Therefore, the transmission control protocol must be implemented at the endpoint. Before going into details about the TCP protocol, we should first look at what it cannot do. Because the IP Protocol does not provide guarantees, TCP cannot provide such guarantees that depend on the underlying link of the IP, such as bandwidth, such as latency, these are determined by the link layer. Since the IP Protocol cannot be repaired or the TCP protocol cannot, it can modify some "unguaranteed properties" that begin with the IP layer.

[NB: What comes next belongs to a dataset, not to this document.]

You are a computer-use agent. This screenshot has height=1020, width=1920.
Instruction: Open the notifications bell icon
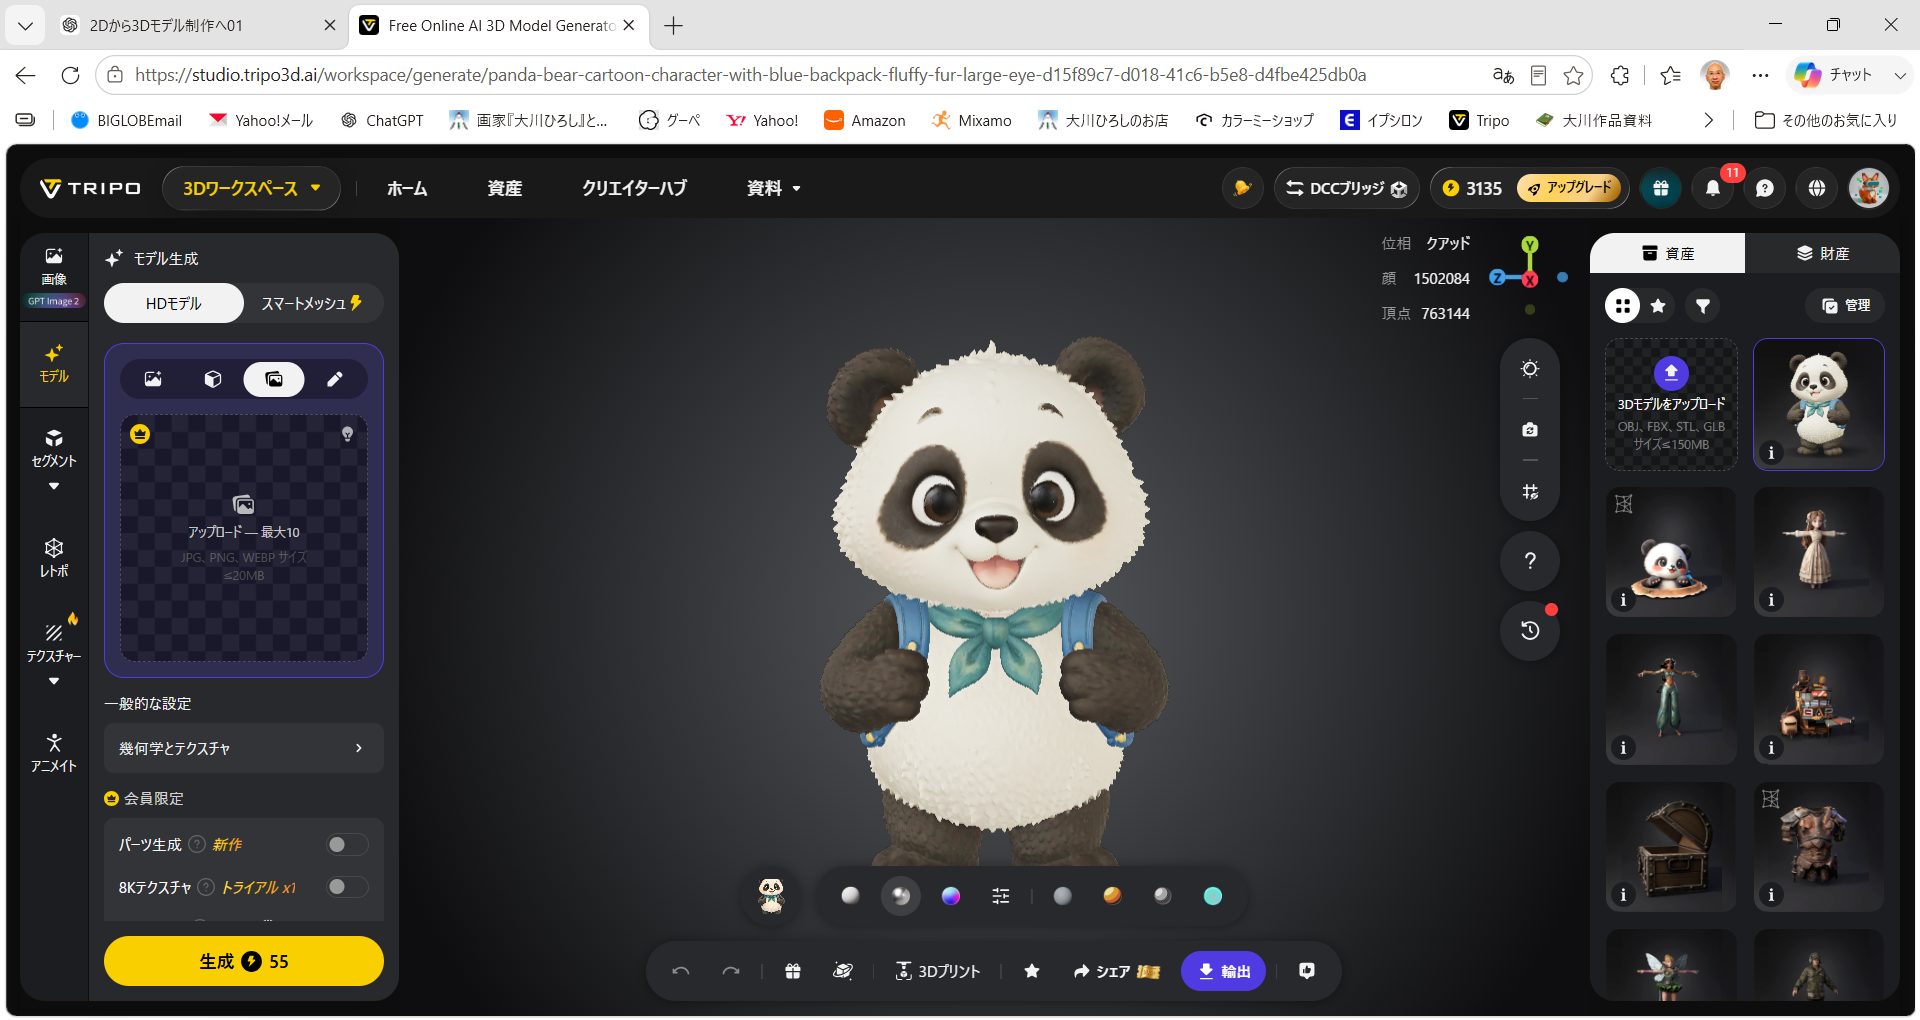1713,188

These properties include the unreliability of the IP layer, the IP layer is not sequential, And the IP layer has no direction or connection.

This section summarizes the TCP/IP model from the bottom up, with more features and fewer devices to be implemented. However, the complexity of devices is increasing, which minimizes costs, as for the performance or factors, it depends on the software. TCP protocol is such a software. In fact, TCP did not consider performance, efficiency, and fairness at the very beginning, TCP protocol is complicated.

3. TCP protocol

This is a software-only protocol. Why do we design two endpoints? For more information, see the previous section. This section describes the TCP protocol and briefly discusses it in the middle.

3.1.TCP

Specifically, the TCP protocol has two identities. As a network protocol, it makes up for the shortcomings of the IP protocol in the best effort for service, and achieves connection, reliable transmission, and packets arrive in order. As a host software, it isolates host services and networks from UDP and the transmission layer protocol between the left and right. They can be seen as a multiplexing/demultiplexing, multiplexing/demultiplexing of host process data to the IP layer. It can be seen that TCP exists as an interface from any angle. As a network protocol, it implements the control logic of TCP with the peer TCP interface, and serves as a multiplexing/demultiplexing, it implements the protocol stack function with the lower-layer IP protocol interface, which is the basic definition of the hierarchical network protocol model (two types of interfaces: one class and the lower layer interfaces, and the other class and the peer layer interfaces ).

We are used to taking TCP as the top of the protocol stack, instead of using the application layer protocol as a part of the protocol stack. This is partly because the application layer is reused by TCP/UDP, there is a complicated situation. The application layer protocol is interpreted in a different way. The application layer protocol is used to be encapsulated in a way similar to the ASN.1 standard, this reflects the importance of the TCP protocol as a multiplexing/demultiplexing. Because of its direct and application interfaces, it can be easily directly controlled by applications to implement different transmission control policies, this is one of the reasons why TCP is designed not too far away from the application.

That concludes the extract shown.